Bedrohte EU-Mission „Sophia“ „Unsere Humanität droht im Mittelmeer zu ertrinken“

Brüssel/Rom/Berlin · (dpa) Angesichts der unklaren Perspektive für die EU-Marinemission „Sophia“ werden die Forderungen nach einer raschen Einigung immer lauter. Bundestagsvizepräsidentin Claudia Roth sagte der „Bild am Sonntag“: „Unsere Humanität droht im Mittelmeer zu ertrinken.“ Das Mittelmeer sei inzwischen zu einem „Meer des Todes“ verkommen, beklagte die ehemalige Grünen-Parteichefin.

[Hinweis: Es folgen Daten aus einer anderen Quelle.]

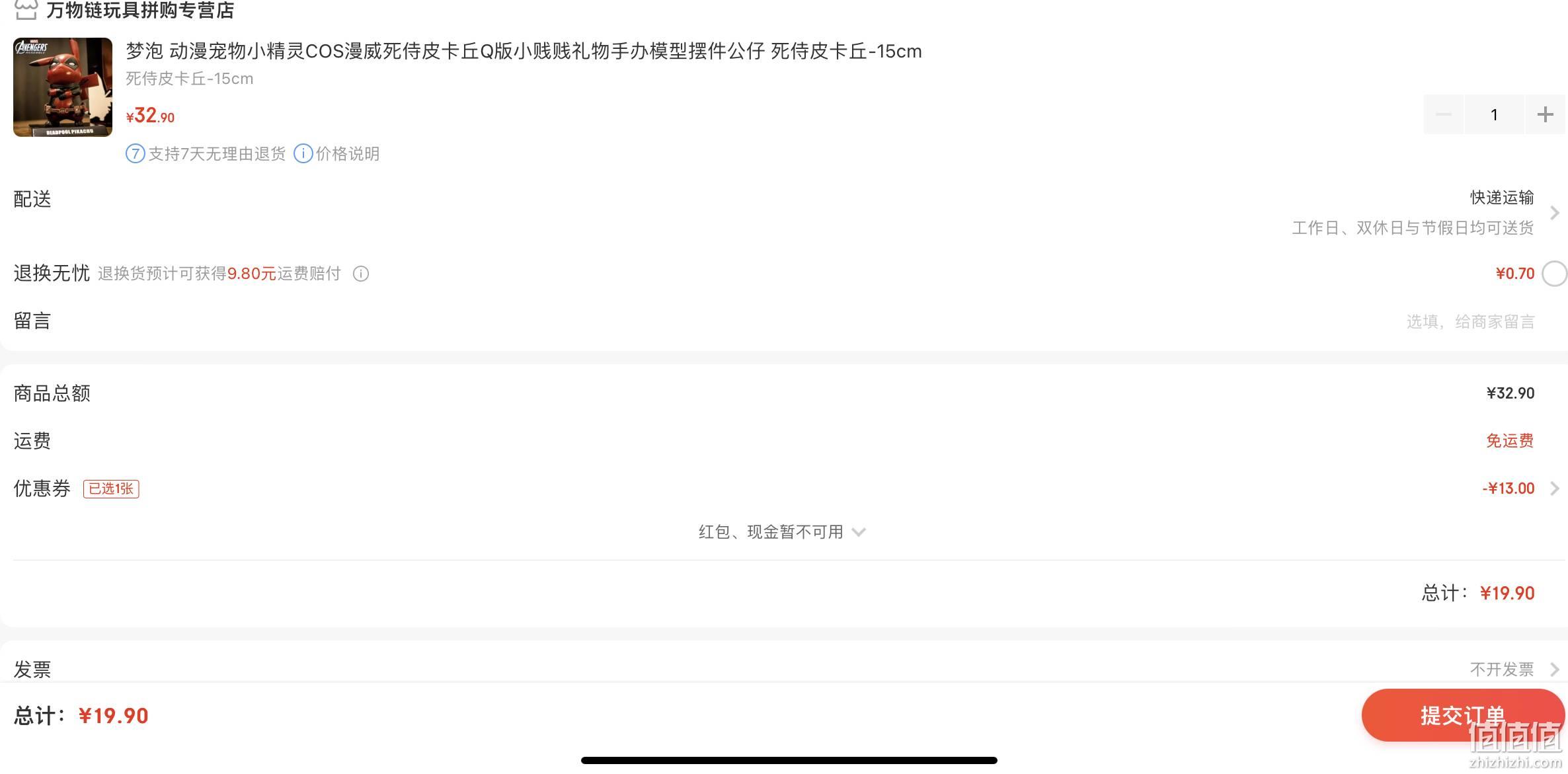
Task: Increase quantity with the plus button
Action: [x=1545, y=114]
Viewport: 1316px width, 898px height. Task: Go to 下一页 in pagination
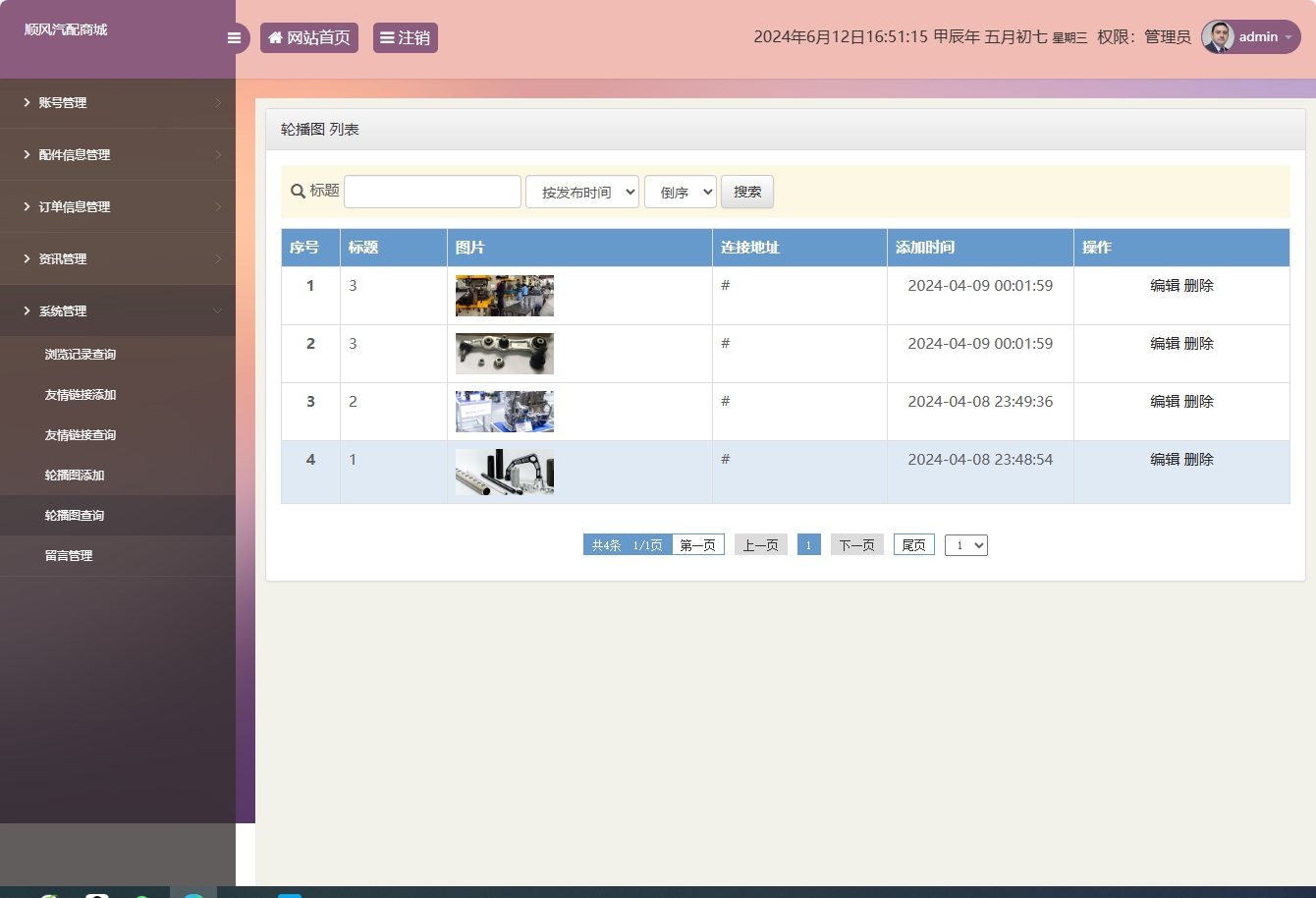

Mit ihrer Drohung, italienische Häfen zu sperren für Schiffe der EU-Mission „Sophia“ vor der libyschen Küste, hatte die Regierung in Rom eine sofortige Überprüfung der Operation erzwungen – und die Seenotrettung in eine neue schwere Krise gestürzt. Vertreter der EU-Staaten einigten sich am Freitag darauf, möglichst innerhalb der kommenden fünf Wochen eine neue Strategie zum Umgang mit Migranten zu vereinbaren, die bei dem Einsatz gerettet werden. Diese waren bislang alle nach Italien gebracht worden. „Sophia“-Einsatzführer Enrico Credendino hatte bereits zuvor angeordnet, dass sich alle an der Operation beteiligten Schiffe bis heute aus dem Einsatzgebiet zurückziehen. Unklar blieb, ob der „Sophia“-Einsatz bis zum Ergebnis der Überprüfung wieder aufgenommen wird. Aus EU-Sicht könne der Einsatz in allen Bereichen fortgesetzt werden, hieß es aus Diplomatenkreisen. Alle Mitgliedstaaten hätten bekräftigt, dass der Operationsplan bis zum Abschluss der Überprüfung weiter Bestand habe. Inzwischen ist auch das Rettungsschiff „Open Arms“ mit einer afrikanischen Migrantin und zwei Leichen an Bord in Mallorca eingetroffen. Das Schiff sei nach viertägiger Fahrt in den Hafen von Palma eingelaufen, teilte der Gründer der spanischen NGO „Proactiva Open Arms“ am Samstag auf Twitter mit. Italiens rechte Regierung hatte der NGO zwar einen Hafen zum Anlanden zugewiesen. Rom wollte sich allerdings nur um die Überlebende, nicht aber um die Toten der Flucht über das Mittelmeer kümmern.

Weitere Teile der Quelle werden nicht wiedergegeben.